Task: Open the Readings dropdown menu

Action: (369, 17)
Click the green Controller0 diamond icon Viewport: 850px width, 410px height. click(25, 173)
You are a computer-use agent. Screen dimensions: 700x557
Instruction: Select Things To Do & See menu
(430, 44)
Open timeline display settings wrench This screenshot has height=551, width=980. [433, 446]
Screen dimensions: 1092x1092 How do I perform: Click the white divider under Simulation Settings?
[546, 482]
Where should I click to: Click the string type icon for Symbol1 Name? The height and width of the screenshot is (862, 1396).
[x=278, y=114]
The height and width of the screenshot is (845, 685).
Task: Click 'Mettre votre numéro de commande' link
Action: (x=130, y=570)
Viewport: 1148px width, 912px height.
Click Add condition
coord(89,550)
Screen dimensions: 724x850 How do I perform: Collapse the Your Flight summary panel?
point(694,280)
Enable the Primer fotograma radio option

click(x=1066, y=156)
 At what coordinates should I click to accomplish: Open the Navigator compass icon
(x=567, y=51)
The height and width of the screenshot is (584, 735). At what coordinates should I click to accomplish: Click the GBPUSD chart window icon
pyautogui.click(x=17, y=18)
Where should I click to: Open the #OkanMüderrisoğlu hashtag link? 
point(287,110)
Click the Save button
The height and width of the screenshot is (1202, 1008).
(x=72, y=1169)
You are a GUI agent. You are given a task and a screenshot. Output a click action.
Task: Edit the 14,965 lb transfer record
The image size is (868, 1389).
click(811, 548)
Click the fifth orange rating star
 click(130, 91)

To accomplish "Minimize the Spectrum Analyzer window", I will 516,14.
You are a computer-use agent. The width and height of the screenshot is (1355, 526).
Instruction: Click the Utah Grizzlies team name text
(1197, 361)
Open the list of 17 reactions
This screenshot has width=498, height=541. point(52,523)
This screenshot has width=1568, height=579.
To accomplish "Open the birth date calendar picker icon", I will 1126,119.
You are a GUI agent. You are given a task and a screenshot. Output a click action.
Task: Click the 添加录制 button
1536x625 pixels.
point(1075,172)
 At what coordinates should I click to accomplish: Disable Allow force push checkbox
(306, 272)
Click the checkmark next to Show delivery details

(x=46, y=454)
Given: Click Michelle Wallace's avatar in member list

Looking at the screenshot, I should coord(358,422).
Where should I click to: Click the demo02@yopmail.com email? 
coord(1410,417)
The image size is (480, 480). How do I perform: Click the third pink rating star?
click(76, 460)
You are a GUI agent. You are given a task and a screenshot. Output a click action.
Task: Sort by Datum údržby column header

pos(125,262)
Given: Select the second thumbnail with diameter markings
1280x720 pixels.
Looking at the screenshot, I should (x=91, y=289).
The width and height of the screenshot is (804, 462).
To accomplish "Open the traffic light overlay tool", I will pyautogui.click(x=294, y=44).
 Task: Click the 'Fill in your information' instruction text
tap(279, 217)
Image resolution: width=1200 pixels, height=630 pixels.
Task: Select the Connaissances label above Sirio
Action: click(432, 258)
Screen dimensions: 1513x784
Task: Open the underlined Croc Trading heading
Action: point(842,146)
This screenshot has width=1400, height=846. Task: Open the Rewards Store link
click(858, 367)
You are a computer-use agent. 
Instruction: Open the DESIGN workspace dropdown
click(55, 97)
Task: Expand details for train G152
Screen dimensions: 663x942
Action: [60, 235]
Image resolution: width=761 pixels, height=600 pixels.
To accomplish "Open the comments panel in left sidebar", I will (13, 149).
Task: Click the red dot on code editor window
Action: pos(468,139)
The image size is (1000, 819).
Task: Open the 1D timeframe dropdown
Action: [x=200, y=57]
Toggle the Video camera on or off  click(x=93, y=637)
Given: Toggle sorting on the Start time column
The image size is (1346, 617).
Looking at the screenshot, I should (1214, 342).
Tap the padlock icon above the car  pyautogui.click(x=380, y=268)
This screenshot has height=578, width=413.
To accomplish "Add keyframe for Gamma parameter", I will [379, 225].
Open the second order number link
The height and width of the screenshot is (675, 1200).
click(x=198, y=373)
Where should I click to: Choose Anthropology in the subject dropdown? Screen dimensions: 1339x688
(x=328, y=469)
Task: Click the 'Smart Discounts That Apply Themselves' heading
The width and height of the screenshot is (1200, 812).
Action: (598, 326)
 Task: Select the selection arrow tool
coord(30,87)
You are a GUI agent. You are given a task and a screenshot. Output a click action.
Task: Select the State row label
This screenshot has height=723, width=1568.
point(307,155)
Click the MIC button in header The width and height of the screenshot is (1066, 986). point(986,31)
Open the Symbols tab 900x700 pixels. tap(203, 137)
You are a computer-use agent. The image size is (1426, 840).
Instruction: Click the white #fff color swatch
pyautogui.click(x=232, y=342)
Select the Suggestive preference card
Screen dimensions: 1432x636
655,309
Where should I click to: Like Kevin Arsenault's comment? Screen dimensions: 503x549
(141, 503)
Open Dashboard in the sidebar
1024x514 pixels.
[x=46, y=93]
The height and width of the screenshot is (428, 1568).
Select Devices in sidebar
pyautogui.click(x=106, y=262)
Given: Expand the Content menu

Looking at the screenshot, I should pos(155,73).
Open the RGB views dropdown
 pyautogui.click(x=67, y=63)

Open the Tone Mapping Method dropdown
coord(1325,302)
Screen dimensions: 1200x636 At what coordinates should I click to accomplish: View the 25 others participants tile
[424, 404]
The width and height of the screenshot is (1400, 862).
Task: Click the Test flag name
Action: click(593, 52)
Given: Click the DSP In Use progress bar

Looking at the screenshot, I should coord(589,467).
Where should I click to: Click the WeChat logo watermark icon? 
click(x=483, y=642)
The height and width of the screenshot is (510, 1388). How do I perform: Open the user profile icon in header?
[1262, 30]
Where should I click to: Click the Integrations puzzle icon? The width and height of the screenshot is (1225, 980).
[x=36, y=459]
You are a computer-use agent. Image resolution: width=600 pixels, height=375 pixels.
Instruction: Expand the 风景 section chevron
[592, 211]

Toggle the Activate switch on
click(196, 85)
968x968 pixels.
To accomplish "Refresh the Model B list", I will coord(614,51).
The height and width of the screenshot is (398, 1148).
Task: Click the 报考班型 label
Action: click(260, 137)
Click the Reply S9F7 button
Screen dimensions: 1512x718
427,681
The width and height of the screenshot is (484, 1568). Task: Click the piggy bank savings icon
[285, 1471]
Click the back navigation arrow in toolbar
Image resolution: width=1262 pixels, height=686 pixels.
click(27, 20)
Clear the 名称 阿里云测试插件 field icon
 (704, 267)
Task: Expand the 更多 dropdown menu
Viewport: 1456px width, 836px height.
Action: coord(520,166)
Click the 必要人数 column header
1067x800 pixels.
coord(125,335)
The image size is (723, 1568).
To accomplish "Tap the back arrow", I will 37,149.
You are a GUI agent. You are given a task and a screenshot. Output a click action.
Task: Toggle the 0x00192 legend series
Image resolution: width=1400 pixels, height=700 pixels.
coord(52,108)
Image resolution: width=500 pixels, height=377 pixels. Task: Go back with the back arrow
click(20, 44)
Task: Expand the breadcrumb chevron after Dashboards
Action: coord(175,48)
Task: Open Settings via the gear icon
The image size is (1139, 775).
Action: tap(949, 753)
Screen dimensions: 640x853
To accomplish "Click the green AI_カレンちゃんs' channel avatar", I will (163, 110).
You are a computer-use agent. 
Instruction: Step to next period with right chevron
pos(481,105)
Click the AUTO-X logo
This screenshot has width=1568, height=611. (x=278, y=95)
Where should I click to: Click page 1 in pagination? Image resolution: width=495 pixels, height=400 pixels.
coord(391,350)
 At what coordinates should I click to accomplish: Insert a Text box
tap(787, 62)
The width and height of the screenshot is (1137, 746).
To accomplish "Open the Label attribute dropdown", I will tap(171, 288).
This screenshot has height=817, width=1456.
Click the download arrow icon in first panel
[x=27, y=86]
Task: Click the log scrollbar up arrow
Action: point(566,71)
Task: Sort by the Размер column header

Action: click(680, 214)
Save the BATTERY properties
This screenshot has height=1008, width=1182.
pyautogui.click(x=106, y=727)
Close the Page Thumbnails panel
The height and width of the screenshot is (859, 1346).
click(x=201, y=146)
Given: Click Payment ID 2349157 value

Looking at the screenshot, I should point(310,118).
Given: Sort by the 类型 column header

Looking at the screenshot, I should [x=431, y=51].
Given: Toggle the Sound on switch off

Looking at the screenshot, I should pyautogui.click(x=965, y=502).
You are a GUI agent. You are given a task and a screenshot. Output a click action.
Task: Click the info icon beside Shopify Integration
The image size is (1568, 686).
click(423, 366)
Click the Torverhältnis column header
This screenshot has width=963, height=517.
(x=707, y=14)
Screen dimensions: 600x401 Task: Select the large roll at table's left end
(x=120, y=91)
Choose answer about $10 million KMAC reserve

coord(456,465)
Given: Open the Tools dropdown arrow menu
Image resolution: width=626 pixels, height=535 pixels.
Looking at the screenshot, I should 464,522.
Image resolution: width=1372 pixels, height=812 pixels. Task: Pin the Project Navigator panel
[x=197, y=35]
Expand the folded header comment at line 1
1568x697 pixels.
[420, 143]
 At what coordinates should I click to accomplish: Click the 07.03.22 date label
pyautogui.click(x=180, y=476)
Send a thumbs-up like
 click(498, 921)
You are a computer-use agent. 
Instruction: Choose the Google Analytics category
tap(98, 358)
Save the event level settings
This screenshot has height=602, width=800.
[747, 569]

#####

REQUIRED WORK
Nothing but a number is required: the number of lines in the material holding the string "second".

TASK OUTPUT
2